**** RECORDED DATA ****

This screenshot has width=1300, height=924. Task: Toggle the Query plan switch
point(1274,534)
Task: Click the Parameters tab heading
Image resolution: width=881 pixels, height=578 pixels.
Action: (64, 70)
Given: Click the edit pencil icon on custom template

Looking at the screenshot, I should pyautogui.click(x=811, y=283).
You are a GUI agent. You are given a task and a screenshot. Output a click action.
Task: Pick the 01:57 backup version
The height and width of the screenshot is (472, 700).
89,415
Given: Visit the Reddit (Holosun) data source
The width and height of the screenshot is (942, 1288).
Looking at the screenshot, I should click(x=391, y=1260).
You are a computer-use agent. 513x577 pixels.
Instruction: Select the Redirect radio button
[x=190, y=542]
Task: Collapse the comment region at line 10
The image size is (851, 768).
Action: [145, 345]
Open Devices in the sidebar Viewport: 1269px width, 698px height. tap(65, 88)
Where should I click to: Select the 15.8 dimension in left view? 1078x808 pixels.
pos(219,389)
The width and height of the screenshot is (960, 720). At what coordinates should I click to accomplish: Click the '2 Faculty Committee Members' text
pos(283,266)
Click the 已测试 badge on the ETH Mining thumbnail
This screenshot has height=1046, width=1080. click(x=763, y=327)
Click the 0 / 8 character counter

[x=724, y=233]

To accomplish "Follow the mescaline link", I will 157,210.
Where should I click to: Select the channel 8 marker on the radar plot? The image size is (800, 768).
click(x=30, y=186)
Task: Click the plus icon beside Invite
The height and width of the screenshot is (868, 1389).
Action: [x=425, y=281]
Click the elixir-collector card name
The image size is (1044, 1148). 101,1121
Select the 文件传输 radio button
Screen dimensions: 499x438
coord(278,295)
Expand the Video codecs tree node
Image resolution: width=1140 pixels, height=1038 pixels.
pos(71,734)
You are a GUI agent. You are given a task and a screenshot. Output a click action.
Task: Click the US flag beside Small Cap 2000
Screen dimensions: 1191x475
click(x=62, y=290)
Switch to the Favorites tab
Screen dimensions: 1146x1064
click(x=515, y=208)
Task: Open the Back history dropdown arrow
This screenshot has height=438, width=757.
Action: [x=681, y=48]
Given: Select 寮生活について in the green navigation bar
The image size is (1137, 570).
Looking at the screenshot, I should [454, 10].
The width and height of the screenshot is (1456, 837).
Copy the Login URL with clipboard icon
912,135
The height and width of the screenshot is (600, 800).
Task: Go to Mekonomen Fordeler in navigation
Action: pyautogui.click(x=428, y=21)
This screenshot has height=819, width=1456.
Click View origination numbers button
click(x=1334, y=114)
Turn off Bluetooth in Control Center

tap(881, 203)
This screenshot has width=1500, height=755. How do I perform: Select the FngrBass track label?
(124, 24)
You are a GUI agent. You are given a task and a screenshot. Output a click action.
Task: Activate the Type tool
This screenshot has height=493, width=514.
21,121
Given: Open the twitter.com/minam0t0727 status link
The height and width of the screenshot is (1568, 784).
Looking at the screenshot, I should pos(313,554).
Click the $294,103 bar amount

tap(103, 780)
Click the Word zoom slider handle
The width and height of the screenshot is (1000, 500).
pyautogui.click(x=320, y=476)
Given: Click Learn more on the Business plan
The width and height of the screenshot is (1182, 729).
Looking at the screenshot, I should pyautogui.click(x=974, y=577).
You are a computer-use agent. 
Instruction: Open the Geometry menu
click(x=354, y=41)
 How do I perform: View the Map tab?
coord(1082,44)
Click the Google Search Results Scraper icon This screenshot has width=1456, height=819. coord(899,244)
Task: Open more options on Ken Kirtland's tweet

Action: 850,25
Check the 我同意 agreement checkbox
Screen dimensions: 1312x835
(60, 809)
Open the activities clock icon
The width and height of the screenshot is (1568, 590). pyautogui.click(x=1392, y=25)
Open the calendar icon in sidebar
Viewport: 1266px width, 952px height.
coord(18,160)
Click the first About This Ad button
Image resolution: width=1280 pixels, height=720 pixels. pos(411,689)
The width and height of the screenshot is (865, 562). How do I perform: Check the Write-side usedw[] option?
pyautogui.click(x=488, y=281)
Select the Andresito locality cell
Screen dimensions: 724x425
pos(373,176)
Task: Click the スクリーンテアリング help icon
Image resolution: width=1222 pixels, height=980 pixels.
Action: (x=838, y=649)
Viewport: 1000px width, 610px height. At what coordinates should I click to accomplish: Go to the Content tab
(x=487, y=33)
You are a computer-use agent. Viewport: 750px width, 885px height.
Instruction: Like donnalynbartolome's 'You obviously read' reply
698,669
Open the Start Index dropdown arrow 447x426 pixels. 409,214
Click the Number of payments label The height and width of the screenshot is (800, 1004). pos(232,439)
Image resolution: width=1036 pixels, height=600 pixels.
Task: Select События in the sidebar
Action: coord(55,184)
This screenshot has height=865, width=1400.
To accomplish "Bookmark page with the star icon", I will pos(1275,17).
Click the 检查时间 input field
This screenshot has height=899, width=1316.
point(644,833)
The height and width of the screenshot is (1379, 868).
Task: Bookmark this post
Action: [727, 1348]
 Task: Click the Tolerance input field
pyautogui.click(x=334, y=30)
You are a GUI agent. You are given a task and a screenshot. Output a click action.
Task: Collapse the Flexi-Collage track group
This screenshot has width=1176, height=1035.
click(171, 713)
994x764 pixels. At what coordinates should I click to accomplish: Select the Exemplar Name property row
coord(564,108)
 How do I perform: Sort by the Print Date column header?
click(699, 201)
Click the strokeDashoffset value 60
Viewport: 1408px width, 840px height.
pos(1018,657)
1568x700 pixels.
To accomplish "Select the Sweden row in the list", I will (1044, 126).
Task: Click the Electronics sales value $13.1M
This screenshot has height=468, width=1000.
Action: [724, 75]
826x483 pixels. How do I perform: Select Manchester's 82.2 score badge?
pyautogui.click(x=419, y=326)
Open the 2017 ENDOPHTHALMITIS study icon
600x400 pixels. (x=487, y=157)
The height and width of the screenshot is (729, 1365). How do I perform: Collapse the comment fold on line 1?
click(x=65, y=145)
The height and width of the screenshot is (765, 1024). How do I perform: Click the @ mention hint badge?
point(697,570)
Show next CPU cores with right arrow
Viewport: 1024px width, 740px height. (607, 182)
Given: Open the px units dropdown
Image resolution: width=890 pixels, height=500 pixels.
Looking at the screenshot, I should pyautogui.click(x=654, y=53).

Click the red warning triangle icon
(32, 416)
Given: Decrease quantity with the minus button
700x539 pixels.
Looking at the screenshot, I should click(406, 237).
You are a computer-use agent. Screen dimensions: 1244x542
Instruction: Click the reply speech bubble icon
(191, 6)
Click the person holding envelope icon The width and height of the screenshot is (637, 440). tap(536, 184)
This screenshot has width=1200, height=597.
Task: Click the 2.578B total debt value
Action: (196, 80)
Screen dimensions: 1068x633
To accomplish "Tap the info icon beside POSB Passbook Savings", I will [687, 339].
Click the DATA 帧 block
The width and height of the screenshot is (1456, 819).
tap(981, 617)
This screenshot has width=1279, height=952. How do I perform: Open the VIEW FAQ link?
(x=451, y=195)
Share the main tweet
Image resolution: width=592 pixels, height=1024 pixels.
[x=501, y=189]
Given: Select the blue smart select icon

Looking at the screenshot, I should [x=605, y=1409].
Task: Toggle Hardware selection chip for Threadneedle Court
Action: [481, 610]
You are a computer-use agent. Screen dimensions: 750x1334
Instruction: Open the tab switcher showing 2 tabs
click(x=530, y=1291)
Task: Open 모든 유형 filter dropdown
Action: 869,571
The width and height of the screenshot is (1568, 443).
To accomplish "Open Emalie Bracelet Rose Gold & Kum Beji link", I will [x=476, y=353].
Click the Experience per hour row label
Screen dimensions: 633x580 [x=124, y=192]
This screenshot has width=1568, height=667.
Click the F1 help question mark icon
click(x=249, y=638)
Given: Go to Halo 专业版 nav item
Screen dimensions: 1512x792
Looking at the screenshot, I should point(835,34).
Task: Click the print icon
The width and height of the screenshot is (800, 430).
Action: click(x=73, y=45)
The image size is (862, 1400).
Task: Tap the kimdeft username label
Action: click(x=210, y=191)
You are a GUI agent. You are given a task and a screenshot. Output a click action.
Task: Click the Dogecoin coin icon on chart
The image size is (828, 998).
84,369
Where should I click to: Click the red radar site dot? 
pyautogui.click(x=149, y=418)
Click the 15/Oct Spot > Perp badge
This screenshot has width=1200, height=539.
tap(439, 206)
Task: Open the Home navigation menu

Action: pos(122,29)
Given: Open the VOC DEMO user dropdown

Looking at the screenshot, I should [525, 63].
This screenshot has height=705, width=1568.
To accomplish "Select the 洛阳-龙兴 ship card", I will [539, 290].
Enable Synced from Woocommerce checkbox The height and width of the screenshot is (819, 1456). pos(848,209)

****

WHAT TO WORK ON =
How many lines of the data above contain the string "computer"? Reply with the number alone.

RESPONSE TO THE EXERCISE =
5